One interesting way to think of a functor is as a “realization” of one category inside another. In particular, because the composition structure of $\mathbf{C}$ is preserved by a functor $\mathbf{C} \to \mathbf{D}$, it must be the case that all commutative diagrams are “sent” to commutative diagrams. In addition, isomorphisms are sent to isomorphisms because if $f, g$ are inverses of each other, $1_{\mathscr{F}(A)} = \mathscr{F}(1_A) = \mathscr{F}(gf) = \mathscr{F}(g)\mathscr{F}(f)$ and likewise for the reverse composition. And so if we have a functor $\mathscr{F}$ from a poset category (say, the real numbers with the usual inequality) to some category $\mathbf{C}$, then we can realize the structure of the poset sitting inside of $\mathbf{C}$ (perhaps involving only some of the objects of $\mathbf{C}$). This view comes in handy in a few places we’ll see later in our series on computational topology.

## The Hom Functor

There is a very important and nontrivial example called the “hom functor” which is motivated by the category of vector spaces. We’ll stick to the concrete example of vector spaces, but the generalization to arbitrary categories is straightforward. If the reader knows absolutely nothing about vector spaces, replace “vector space” with “object” and “linear map” with “morphism.” It won’t quite be correct, but it will get the idea across.

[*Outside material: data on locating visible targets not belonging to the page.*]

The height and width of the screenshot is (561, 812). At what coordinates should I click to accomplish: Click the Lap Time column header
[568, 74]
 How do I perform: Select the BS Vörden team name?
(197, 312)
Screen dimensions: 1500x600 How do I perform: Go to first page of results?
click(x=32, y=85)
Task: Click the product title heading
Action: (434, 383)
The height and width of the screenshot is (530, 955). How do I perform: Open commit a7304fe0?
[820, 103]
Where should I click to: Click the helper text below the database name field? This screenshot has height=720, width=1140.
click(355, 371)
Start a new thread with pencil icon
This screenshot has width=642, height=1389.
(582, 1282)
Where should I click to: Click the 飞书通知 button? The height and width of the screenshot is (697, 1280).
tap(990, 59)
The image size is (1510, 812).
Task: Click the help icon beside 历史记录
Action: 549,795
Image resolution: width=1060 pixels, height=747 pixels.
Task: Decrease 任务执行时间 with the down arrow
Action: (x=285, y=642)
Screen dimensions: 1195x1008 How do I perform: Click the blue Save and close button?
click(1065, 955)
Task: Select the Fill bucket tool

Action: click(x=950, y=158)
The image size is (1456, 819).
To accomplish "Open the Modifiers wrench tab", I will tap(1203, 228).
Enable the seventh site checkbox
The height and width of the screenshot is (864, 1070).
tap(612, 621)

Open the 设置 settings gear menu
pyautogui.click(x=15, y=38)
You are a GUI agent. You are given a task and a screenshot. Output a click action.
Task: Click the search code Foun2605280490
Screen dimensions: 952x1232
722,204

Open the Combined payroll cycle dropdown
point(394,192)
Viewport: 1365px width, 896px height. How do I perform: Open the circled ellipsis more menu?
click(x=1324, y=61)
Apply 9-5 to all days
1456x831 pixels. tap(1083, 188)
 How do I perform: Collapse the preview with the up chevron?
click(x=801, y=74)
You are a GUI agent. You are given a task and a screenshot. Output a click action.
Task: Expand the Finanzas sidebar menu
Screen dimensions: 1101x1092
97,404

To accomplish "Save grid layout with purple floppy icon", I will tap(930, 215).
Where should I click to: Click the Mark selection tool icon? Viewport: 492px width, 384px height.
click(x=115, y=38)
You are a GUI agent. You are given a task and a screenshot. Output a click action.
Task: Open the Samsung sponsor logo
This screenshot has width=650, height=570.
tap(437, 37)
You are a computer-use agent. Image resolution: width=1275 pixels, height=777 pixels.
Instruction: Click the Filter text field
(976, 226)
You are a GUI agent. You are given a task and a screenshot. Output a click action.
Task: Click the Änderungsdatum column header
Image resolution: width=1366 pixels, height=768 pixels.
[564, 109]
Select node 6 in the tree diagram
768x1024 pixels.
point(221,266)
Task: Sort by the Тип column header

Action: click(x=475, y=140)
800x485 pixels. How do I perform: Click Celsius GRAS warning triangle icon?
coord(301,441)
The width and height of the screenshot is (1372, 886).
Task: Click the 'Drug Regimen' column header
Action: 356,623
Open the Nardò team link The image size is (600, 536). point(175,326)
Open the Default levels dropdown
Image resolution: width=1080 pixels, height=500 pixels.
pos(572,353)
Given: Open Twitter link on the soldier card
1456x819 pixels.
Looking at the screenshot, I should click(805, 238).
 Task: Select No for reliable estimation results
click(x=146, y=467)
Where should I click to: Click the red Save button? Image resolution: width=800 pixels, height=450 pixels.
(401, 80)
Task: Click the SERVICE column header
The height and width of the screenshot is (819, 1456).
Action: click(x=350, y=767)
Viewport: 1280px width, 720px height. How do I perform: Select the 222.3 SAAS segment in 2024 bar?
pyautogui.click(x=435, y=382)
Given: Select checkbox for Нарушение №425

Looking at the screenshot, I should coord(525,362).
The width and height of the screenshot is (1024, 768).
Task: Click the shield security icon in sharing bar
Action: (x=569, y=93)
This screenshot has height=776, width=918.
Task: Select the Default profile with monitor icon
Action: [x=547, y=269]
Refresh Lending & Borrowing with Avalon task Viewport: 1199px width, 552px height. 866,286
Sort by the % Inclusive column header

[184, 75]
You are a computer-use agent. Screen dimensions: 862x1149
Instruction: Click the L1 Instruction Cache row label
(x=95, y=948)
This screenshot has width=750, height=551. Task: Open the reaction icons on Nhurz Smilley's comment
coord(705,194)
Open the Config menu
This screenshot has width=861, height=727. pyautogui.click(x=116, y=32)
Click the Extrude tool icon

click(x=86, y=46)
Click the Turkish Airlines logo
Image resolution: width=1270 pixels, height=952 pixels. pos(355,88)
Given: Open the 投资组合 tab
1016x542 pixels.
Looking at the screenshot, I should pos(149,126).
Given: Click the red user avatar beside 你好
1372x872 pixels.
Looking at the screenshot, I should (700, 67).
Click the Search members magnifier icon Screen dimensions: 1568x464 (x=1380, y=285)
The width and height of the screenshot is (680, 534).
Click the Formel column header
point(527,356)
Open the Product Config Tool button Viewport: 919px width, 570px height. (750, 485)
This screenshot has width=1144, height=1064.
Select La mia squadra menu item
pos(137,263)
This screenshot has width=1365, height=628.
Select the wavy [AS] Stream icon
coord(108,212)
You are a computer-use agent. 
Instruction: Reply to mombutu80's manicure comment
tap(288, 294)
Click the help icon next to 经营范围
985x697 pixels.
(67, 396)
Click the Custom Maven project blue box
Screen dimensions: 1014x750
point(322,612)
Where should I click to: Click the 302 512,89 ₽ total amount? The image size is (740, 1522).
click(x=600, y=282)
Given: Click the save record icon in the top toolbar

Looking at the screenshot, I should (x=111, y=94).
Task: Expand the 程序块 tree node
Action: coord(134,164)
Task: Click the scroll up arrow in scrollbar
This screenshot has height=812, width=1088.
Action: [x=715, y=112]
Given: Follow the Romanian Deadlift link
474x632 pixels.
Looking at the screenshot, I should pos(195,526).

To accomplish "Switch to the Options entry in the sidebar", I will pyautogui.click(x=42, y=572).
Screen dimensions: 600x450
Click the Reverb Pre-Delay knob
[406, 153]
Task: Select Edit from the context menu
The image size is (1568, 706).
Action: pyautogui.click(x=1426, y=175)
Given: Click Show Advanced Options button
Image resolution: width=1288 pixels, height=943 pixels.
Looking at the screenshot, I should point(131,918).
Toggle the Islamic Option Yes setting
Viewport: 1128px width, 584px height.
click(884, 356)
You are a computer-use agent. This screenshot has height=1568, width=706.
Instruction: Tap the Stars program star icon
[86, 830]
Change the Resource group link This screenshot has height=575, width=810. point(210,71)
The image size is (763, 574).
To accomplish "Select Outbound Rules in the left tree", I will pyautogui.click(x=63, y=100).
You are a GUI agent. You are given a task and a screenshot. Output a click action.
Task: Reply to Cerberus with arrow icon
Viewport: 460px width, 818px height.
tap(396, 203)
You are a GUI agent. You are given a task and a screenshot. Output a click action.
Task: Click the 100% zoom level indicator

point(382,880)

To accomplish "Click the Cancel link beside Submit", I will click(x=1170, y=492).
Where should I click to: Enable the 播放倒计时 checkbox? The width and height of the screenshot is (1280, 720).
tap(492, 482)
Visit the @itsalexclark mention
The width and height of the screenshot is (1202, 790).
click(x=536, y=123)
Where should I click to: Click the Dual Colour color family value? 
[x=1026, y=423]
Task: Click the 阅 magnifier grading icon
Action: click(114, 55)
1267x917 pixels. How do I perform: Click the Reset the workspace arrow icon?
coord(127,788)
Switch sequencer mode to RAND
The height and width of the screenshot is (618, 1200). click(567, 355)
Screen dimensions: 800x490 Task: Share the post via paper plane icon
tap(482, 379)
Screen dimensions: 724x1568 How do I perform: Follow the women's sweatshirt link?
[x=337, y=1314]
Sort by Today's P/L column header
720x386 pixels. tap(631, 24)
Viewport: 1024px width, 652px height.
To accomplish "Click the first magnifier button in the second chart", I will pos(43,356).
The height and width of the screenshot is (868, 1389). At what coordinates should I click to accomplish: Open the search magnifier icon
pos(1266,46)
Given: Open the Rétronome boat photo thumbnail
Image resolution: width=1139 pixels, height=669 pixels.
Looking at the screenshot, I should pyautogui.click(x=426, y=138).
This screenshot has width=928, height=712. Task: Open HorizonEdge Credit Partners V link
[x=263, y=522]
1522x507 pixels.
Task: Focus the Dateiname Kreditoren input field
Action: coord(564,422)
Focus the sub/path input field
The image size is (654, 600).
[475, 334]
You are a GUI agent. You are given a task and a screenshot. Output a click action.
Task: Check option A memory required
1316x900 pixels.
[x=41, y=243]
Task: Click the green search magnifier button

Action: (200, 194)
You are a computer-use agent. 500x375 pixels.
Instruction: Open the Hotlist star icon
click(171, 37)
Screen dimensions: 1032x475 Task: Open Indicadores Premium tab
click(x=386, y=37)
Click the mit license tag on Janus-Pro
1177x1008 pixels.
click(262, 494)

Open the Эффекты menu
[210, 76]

To each vector space $V$ one can define a dual vector space of functions $V \to \mathbb{C}$ (or whatever the field of scalars for $V$ is). Following the lead of hom sets, the dual vector space is denoted $\textup{Hom}(V,\mathbb{C})$. Here the morphisms in the set are those from the category of vector spaces (that is, linear maps $V \to \mathbb{C}$). Indeed, this is a vector space: one can add two functions pointwise ($(f+g)(v) = f(v) + g(v)$) and scale them ($(\lambda f)(v) = \lambda f(v)$), and the properties for a vector spaces are trivial to check.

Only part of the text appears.